Actions of note at yesterday’s Supreme Court conference included:

  • Supreme Court signs off on commutation of LWOP sentence, with an older clemency recommendation request still pending
  • The court granted review in Tansavatdi v. City of Rancho Palos Verdes.  In a published opinion, the Second District, Division Four, Court of Appeal partially reversed a defense summary judgment, holding a statutory immunity that protected the defendant city from liability for designing an alleged dangerous condition did not necessarily preclude liability for failing to warn of the dangerous condition.  The plaintiff’s son was killed when, while bicycling, he collided with a truck on a portion of a street without a bike lane.  The appellate court relied on the Supreme Court’s decision in Cameron v. State of California (1972) 7 Cal.3d 318 for the conclusion that design immunity does not automatically eliminate failure-to-warn liability, and it disagreed with a brief, contrary interpretation of Cameron by the Sixth District in Weinstein v. Department of Transportation (2006) 139 Cal.App.4th 52, 61.  [April 23 update:  Under a rule change that the court adopted on the same day it granted review in Tansavatdi, superior courts can now apparently follow Tansavatdi‘s interpretation of Cameron and not be required to follow Weinstein‘s.]  [April 29 update:  The court has now limited the issue — see here.]
  • The court denied two defendants’ petitions for review in People v. Jaimes, but it granted the Attorney General’s request to depublish the Fifth District’s divided, partially published opinion that held the superior court erroneously responded to a jury question about the meaning of a charged sentence enhancement for a person “convicted of a felony committed . . . in association with any criminal street gang.”  (See also People v. Renteria, below.)
  • The court refused to overturn a Court of Appeal writ blocking discovery sought by defendant pharmaceutical companies in litigation brought by the State alleging that the defendants’ marketing of prescription opioid medications caused an opioid abuse crisis in California.  Review was denied in Board of Registered Nursing v.

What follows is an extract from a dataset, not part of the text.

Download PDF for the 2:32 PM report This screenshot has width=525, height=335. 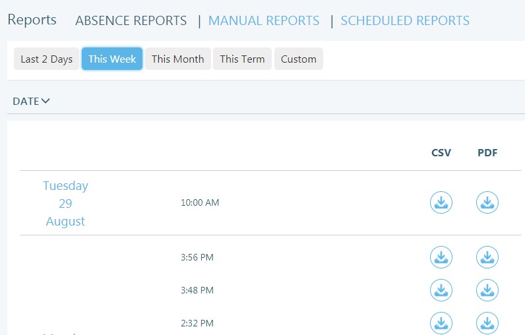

Superior Court, where the Fourth District, Division One, issued a published opinion after a Supreme Court grant-and-transfer (see here).  Trial in the case is underway, as Blaise Scemama reports in today’s Daily Journal.  The article describes it as a “$50 billion virtual bench trial” that “will likely provide a roadmap for thousands of settlements of similar lawsuits throughout the nation.”
  • After granting review last week in People v. Renteria (see here), the court yesterday limited the issue in the case to:  “When a member of a criminal street gang acts alone in committing a felony, what evidence will suffice to establish the felony was ‘committed for the benefit of, at the direction of, or in association with any criminal street gang, with the specific intent to promote, further, or assist in any criminal conduct by gang members’?  (Pen. Code, § 186.22, subd. (b)(1); see People v. Albillar (2010) 51 Cal.4th 47, 59-60.)”  (See also People v. Jaimes, above.)
  • The court asked counsel in People v. Esquivel to address at oral argument in two weeks “the issue described in this court’s August 12, 2020 order granting review, not the remedy, if any, to which defendant may be entitled if the judgment is nonfinal.”  (Link added.)  That issue is:  “Is the judgment in a criminal case considered final for purposes of applying a later ameliorative change in the law when probation is granted and execution of sentence is suspended or only upon revocation of probation when the suspended sentence is ordered into effect?”  The change in the law is Senate Bill 136.
  • There were two criminal case grant-and-transfers after summary Court of Appeal actions, including in one case — People v. Batiste — where the Supreme Court directed the appellate court to “consider whether the summary reversal procedure used is appropriate in light of California Constitution, article VI, sections 3 and 14, People v. Brigham (1979) 25 Cal.3d 283, Government Code section 68081, and Cal. Rules of Court, rule 8.200(a).”
  • There were 17 criminal case grant-and-holds:  two more holding for a decision in People v. Lopez (see here), seven more holding for People v. Lewis (see here), two more holding for Lopez and People v. Strong (see here), two more holding for Lewis and Strong, one more holding for Lopez and Lewis, one more holding for Lewis and People v. Delgadillo (see here) (that’s a total of 249 Lewis grant-and-holds), one holding for People v. Tacardon (see here), and one more holding for  People v. Lemcke (originally People v. Rudd, although it probably should still be Rudd, because the court granted Rudd’s petition for review and denied Lemcke’s) (see here), which was argued last month.